Amid increasingly vocal and militant opposition, the City of Oakland decided in 2014 that it would no longer allow the event to be staged in its downtown convention center. After this small but symbolically significant victory, anti police-militarization activists aimed their (purely metaphorical) sights on the Alameda County Board of Supervisors, the body that is supposed to have oversight over the the Alameda County Sheriff's budget, and which must annually approve the receipt of money from UASI to stage Urban Shield.
Years of meetings, public testimony, continued demonstrations and two task forces appointed by the Board of Supervisors later, the issue has come to a head. The latest task force, created a year ago and charged by the Board to come up with recommendations to "end Urban Shield as it is currently constituted," finished its work in January, 2019 and their recommendations will be heard this coming Tuesday, February 26th.
No one knows what will happen. The Sheriff will be defending his "baby" with, likely, both a symbolic and actual show of force (one of his tactics at previous hearings has often been to have rows of deputies and other law enforcement personnel from around the county occupy in uniform and with firearms displayed the front rows of the chambers).

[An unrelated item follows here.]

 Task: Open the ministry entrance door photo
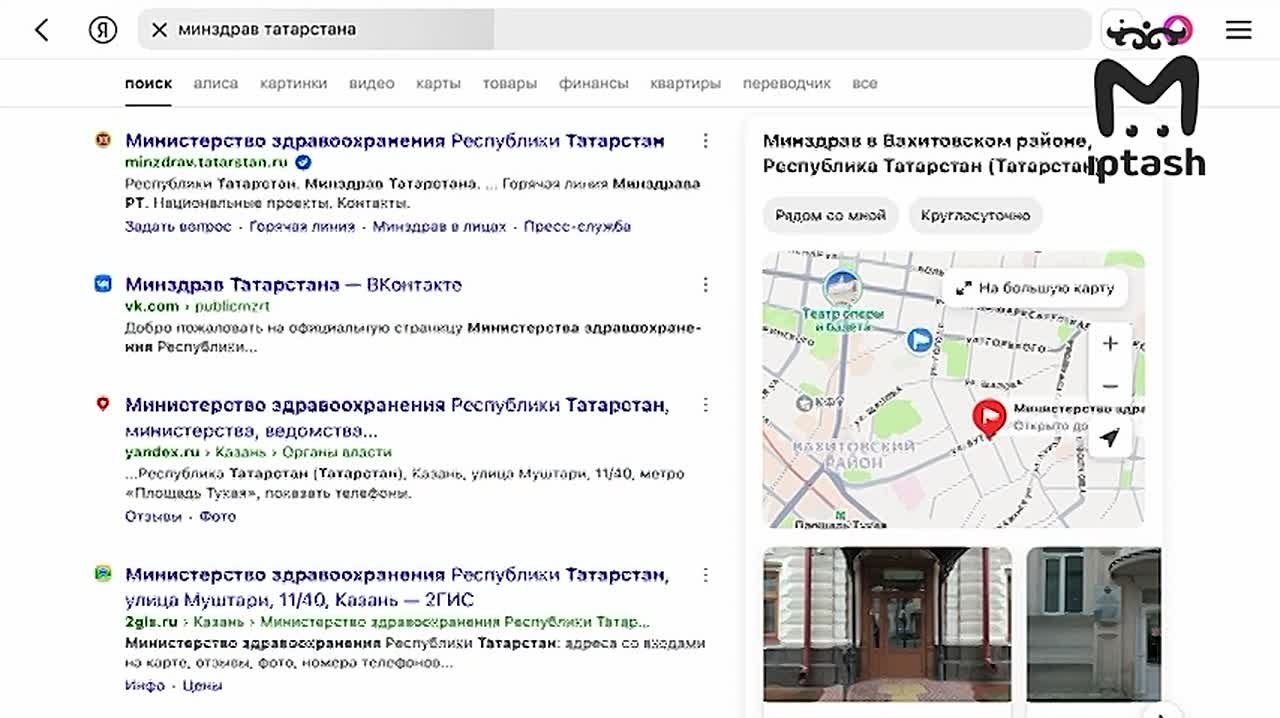click(x=887, y=624)
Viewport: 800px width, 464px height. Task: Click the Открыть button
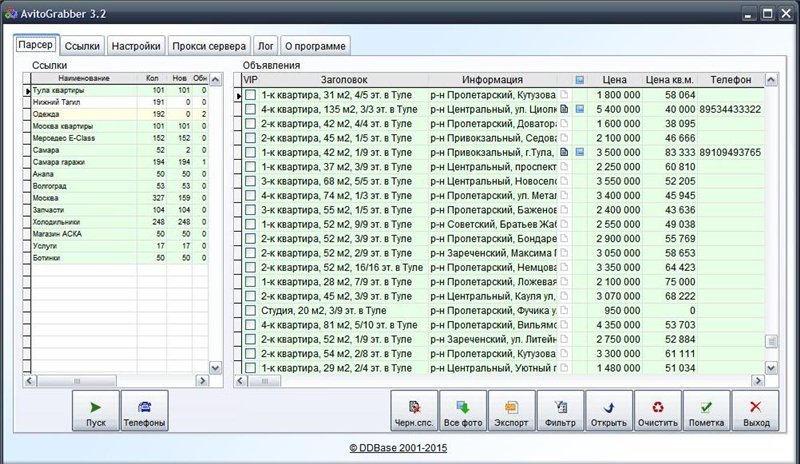tap(608, 411)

Those who have been fighting the battle against militarized and racist policing in the Bay Area for all these years, epitomized by Urban Shield, will be demanding that the task force's recommendations be accepted. These recommendations really would "end Urban Shield as it is currently constituted" because they would refocus the entire extravaganza on coordinated emergency preparedness, end the weapons expo and significantly reduce the SWAT-like aspects of police training in favor of different (and, many say, more realistic and useful) trainings for a wider range of police.

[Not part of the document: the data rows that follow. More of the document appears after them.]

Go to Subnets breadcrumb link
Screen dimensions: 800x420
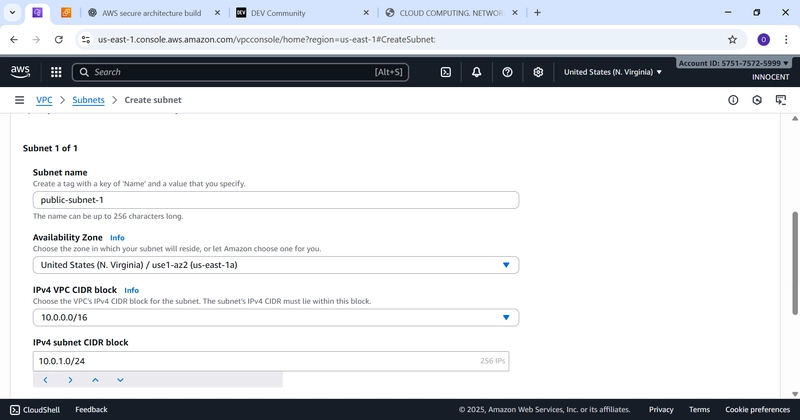(x=88, y=100)
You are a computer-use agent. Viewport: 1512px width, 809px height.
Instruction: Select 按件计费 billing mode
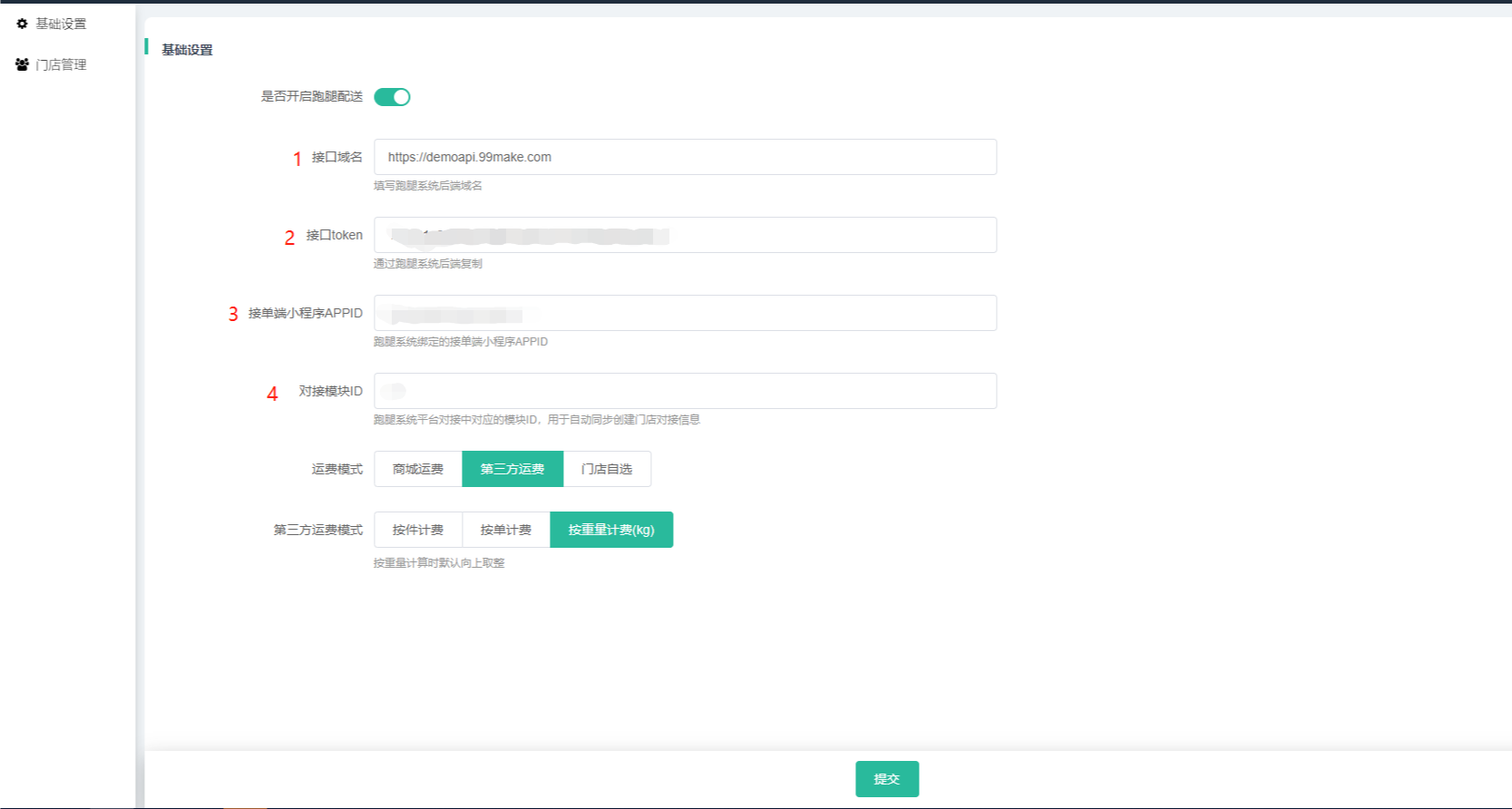pos(418,530)
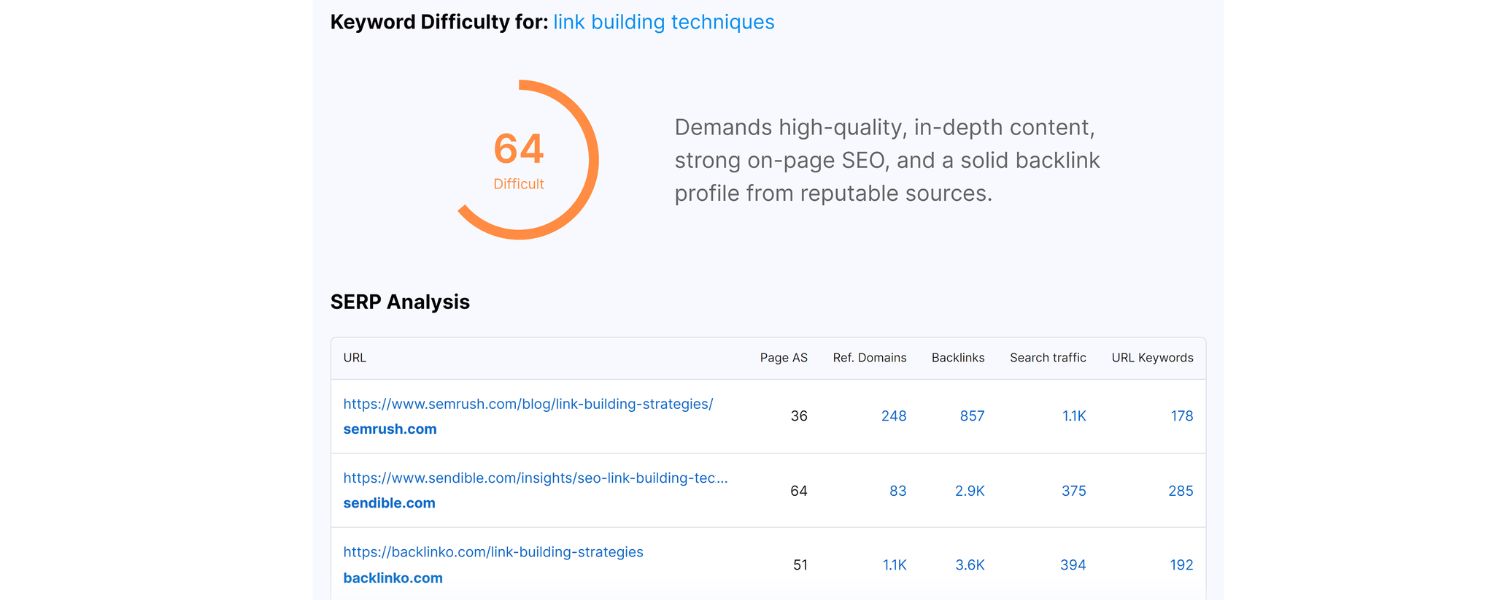The width and height of the screenshot is (1500, 600).
Task: View the 248 referring domains for semrush.com
Action: [893, 416]
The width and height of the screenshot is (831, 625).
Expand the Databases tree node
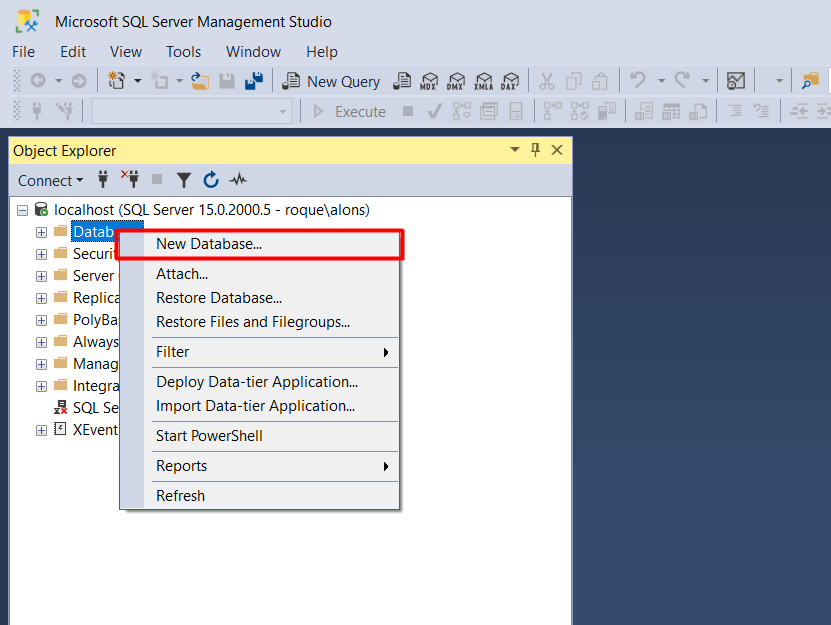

No sensible person can reasonably deny that the main threats to people in the Bay Area, and especially the East Bay, are earthquakes and wildfires. While terrorists could certainly be a concern, the prospect of fire raining down from the Berkeley and Oakland hills, spreading rapidly and uncontrollably, as we've now seen in two successive fire seasons elsewhere California, is, when weighed rationally, of far more importance to prepare for.
Ultimately, this realization forms the basis of the task force's recommendations, and that and creating effective coordinated response is central to the reorganization proposal. And is why the recs should be accepted by the Board of Supervisors in full.
If you are anywhere in the Bay Area you are affected, because many police forces and other emergency responders around the Bay do now participate or could potentially participate in a reborn Urban Shield, resulting in more effective and coordinated emergency preparedness.
If you live in Alameda County you have a representative on the Board of Supervisors (here's a map of the district boundaries).
District 1, Supervisor Haggerty: 510-272-6691
District 2, Supervisor Richard Valle: 510-272-6692
District 3, Supervisor Wilma Chan: 510-272-6693
District 4, Supervisor Nate Miley: 510-272-6694
District 5, Supervisor Keith Carson: 510-272-6695
No matter where you live you can write them a message urging them to support the task force's recommendations.
This handy tool will do all the grunt work for you:
Send a Message to the Alameda County Board of Supervisors
And join us at the Alameda Administration Building on February 26 at 10:45am to end Urban Shield “as it is currently constituted.”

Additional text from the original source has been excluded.